Nonostante la fermezza di queste parole, si potrebbe dubitare che riflettessero appieno le aspettative del presidente ucraino. Zelensky era certamente consapevole della improbabilità che l’Ucraina fosse immediatamente accolta come trentatreesimo membro della NATO, data la resistenza di alcuni alleati, l’opposizione degli Stati Uniti e il delicato contesto di guerra ancora vigente. Un’adesione incondizionata e precipitosa avrebbe potenzialmente generato ulteriori conflitti piuttosto che risolverne esistenti. La priorità è evitare l’escalation, rispettando l’invito, principalmente da parte di Washington e Berlino, a circoscrivere la difesa all’area occupata ucraina, senza provocare un’espansione del conflitto oltre i confini russi.

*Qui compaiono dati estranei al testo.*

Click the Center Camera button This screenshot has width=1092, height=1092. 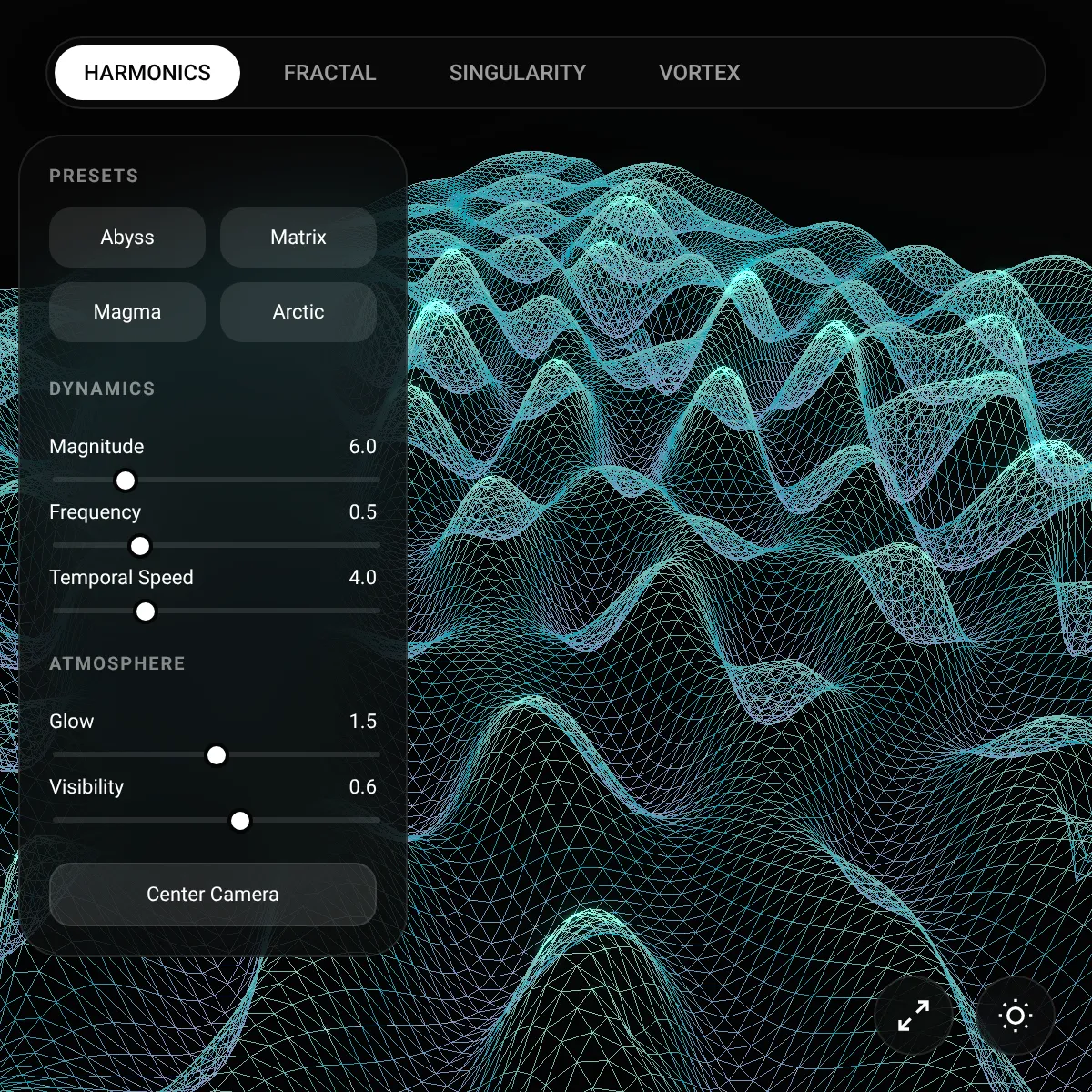(x=213, y=895)
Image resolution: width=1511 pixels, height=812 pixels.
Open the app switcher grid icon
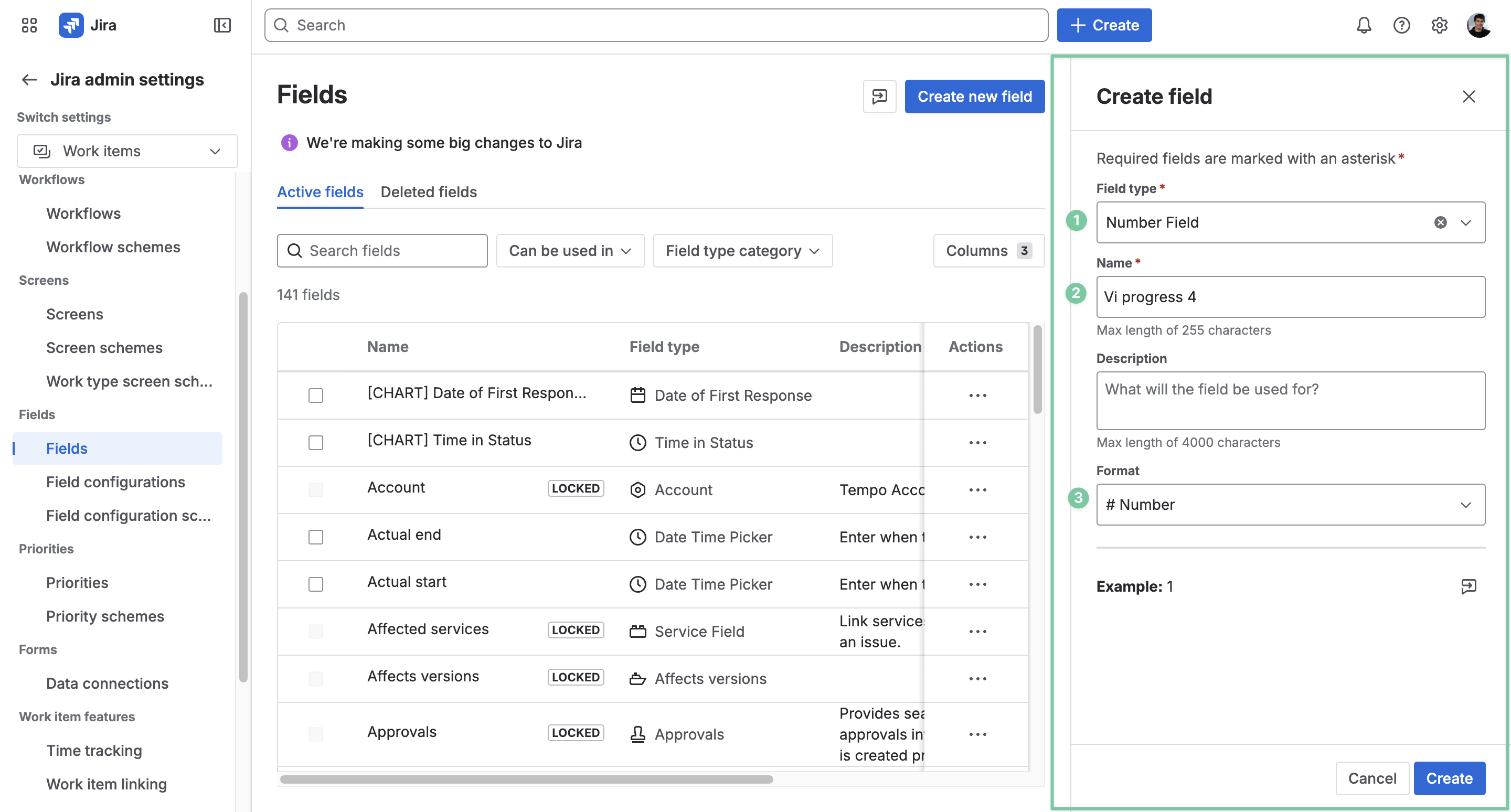click(x=29, y=25)
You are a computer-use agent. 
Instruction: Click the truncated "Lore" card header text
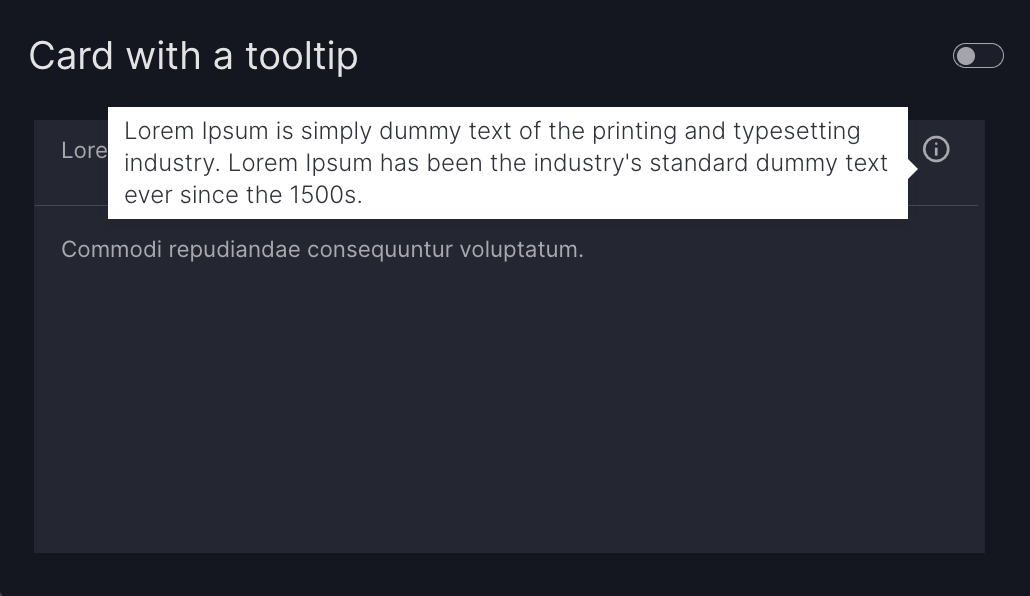(84, 150)
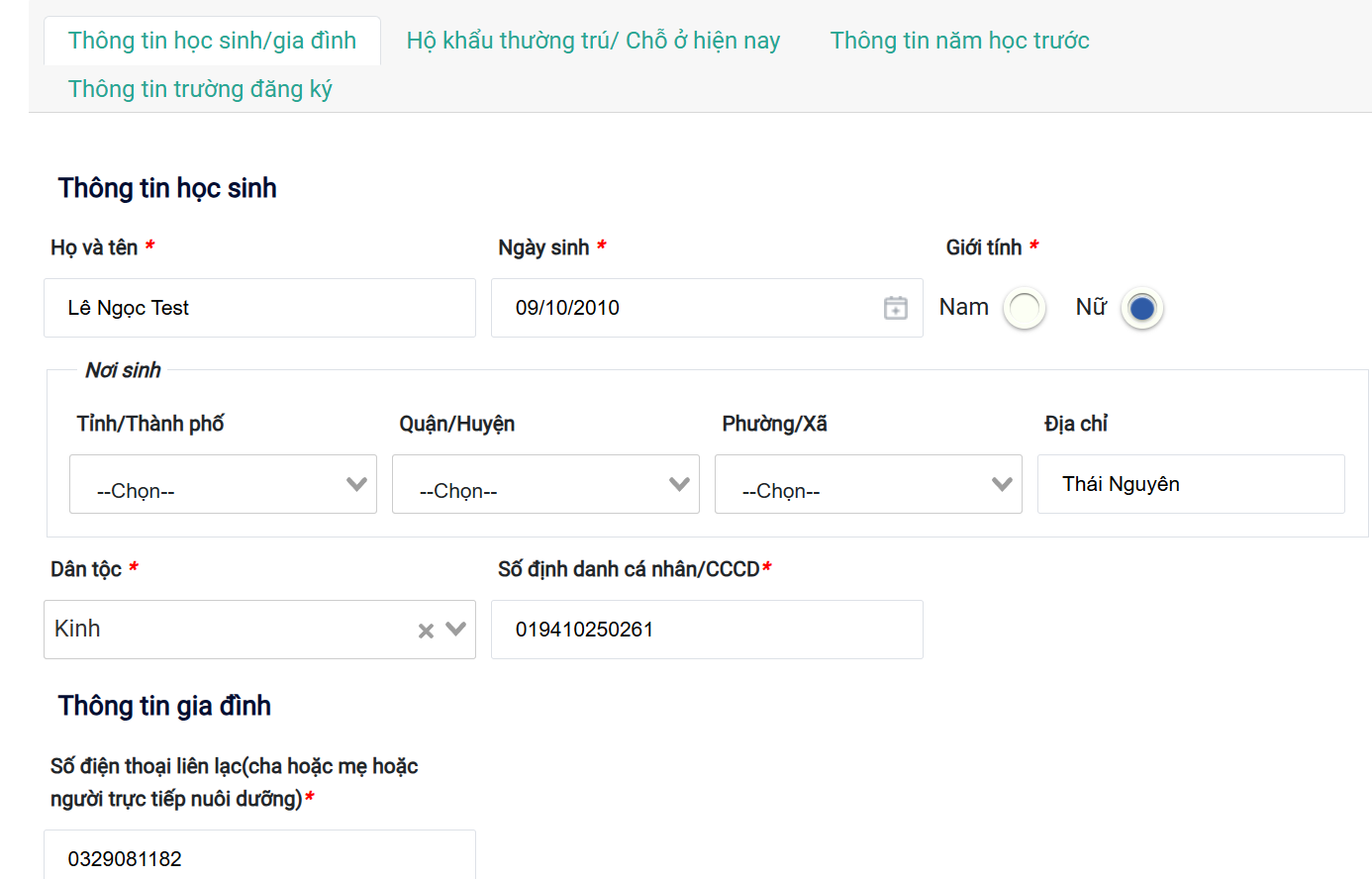The height and width of the screenshot is (879, 1372).
Task: Click the Ngày sinh field label
Action: pos(543,247)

La Nato e l’Imperativo della determinazione: Il momento di agire per l’Ucraina
Alla fine del summit NATO di Vilinius e del successivo Consiglio NATO-Ucraina (un format già sperimentato con la Russia fino al gennaio 2022, un’ulteriore testimonianza del potenziale dialogo distrutto brutalmente dall’invasione russa), Zelensky ha cambiato tono e ha espresso soddisfazione per i risultati ottenuti, nonostante l’adesione tanto desiderata non fosse stata formalizzata. Questa apparente incoerenza può essere interpretata, in realtà, come un esempio di pragmatismo diplomatico. Zelensky, infatti, nonostante l’ostinazione iniziale, ha accettato l’impossibilità di un esito diverso in questo stadio e ha accolto con favore gli impegni presi da vari attori (Francia, Germania, Regno Unito, Stati Uniti) in termini di forniture militari aggiuntive e il sostegno dell’intero G7 per riequilibrare le forze in gioco e gettare le basi per un negoziato a cui né Mosca né Kiev sembravano finora predisposte.